#### [Stated problem]
Rewrite the entries below, replacing "GUI agent" with "interface agent" wherever it occurs and leaving everything else unchanged.

#### [Extracted data]
________________
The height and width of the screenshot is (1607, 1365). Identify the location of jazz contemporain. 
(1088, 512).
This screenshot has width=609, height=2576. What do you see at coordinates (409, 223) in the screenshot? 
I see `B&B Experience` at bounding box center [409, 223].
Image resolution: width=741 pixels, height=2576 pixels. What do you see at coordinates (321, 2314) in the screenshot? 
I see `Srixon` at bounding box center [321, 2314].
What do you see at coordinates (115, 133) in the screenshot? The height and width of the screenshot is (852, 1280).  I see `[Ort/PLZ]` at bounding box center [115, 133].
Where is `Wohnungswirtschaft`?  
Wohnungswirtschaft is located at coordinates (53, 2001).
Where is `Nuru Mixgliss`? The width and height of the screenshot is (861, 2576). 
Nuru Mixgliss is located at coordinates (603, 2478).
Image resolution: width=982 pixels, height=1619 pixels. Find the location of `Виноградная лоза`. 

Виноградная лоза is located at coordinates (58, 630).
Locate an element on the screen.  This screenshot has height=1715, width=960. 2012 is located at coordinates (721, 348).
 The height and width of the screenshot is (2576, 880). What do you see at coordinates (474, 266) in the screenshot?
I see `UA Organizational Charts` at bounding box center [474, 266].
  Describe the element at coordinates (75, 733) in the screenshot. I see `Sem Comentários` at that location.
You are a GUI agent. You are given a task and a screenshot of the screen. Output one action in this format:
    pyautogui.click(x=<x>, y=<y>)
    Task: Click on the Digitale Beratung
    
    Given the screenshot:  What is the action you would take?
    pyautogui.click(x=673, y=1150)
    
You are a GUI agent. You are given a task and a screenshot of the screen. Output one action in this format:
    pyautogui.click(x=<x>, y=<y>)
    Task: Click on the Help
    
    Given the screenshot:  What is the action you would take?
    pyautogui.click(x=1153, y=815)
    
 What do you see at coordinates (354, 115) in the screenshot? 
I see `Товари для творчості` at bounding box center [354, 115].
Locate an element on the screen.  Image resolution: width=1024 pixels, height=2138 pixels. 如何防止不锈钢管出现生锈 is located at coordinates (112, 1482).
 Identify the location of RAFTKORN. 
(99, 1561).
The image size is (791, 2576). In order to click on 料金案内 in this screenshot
________________
#### [Complete output]
The height and width of the screenshot is (1607, 1365). Identify the location of jazz contemporain. 
(1088, 512).
This screenshot has width=609, height=2576. What do you see at coordinates (409, 223) in the screenshot? 
I see `B&B Experience` at bounding box center [409, 223].
Image resolution: width=741 pixels, height=2576 pixels. What do you see at coordinates (321, 2314) in the screenshot? 
I see `Srixon` at bounding box center [321, 2314].
What do you see at coordinates (115, 133) in the screenshot? The height and width of the screenshot is (852, 1280).  I see `[Ort/PLZ]` at bounding box center [115, 133].
Where is `Wohnungswirtschaft`?  
Wohnungswirtschaft is located at coordinates (53, 2001).
Where is `Nuru Mixgliss`? The width and height of the screenshot is (861, 2576). 
Nuru Mixgliss is located at coordinates (603, 2478).
Image resolution: width=982 pixels, height=1619 pixels. Find the location of `Виноградная лоза`. 

Виноградная лоза is located at coordinates (58, 630).
Locate an element on the screen.  This screenshot has height=1715, width=960. 2012 is located at coordinates (721, 348).
 The height and width of the screenshot is (2576, 880). What do you see at coordinates (474, 266) in the screenshot?
I see `UA Organizational Charts` at bounding box center [474, 266].
  Describe the element at coordinates (75, 733) in the screenshot. I see `Sem Comentários` at that location.
You are a interface agent. You are given a task and a screenshot of the screen. Output one action in this format:
    pyautogui.click(x=<x>, y=<y>)
    Task: Click on the Digitale Beratung
    
    Given the screenshot:  What is the action you would take?
    pyautogui.click(x=673, y=1150)
    
You are a interface agent. You are given a task and a screenshot of the screen. Output one action in this format:
    pyautogui.click(x=<x>, y=<y>)
    Task: Click on the Help
    
    Given the screenshot:  What is the action you would take?
    pyautogui.click(x=1153, y=815)
    
 What do you see at coordinates (354, 115) in the screenshot? 
I see `Товари для творчості` at bounding box center [354, 115].
Locate an element on the screen.  Image resolution: width=1024 pixels, height=2138 pixels. 如何防止不锈钢管出现生锈 is located at coordinates (112, 1482).
 Identify the location of RAFTKORN. 
(99, 1561).
The image size is (791, 2576). In order to click on 料金案内 in this screenshot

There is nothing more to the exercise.